Slavery and the Revolutionary Histories of 1848

By Jonathan Dusenbury

In The Eighteenth Brumaire of Louis Napoleon, Karl Marx draws the famous parallel between the French Revolutions of 1789 and 1848. The adage that “all facts and personages in world history occur, as it were, twice…the first time as tragedy, the second time as farce” has become perhaps the most famous description of the collapse of the Second French Republic and the re-establishment of the French Empire in 1852. And, during the short-lived republic, which saw “the old dates arise again, the old chronology, the old names, the old edicts,” the appearance of another Napoleon—“the Nephew for the Uncle”—may have seemed altogether fitting.[1] The events of 1848 indeed looked like a replaying of the first phase of the French Revolution in fast-forward. In February, riots broke out in the streets of Paris. Within three days, the king had fled and a republic was proclaimed. By December, Louis-Napoléon Bonaparte had been elected President—France’s first directly-elected head of state.

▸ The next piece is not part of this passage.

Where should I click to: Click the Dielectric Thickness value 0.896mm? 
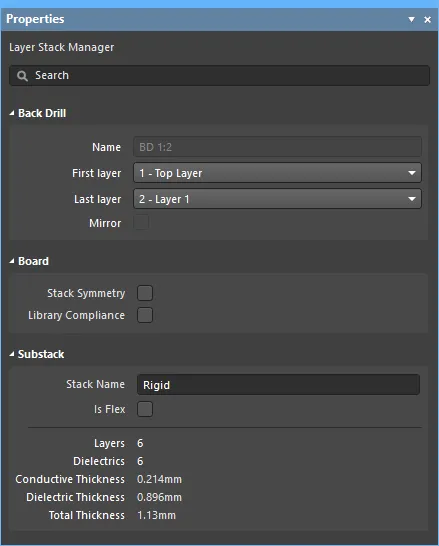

Marx fails to address one crucial repetition of the French Revolution of 1848 – the abolition of slavery. In February, 1794, in the midst of the slave uprising in Saint-Domingue, the French National Convention decreed the abolition of slavery throughout the French colonial empire—the first empire in the Atlantic World to do so. For the next eight years, revolutionary France operated under a system of official racial equality. In May 1802 (or the month of Floréal in the year 10, by the revolutionary calendar) the first Napoleon, then First Consul of the French Republic, revoked the decree of 1794 and re-imposed slavery throughout the French colonies in the West Indies. It was this action by the First Consul that pushed Saint-Domingue towards independence in 1804. In France’s other colonies, those individuals who had been emancipated in 1794 would be returned to bondage. While emancipation had not been enacted in all of France’s colonies, its abrogation nevertheless represented a tangible reversal of the revolutionary promises of the Republic. Slavery would persist in France’s colonies for another forty-six years.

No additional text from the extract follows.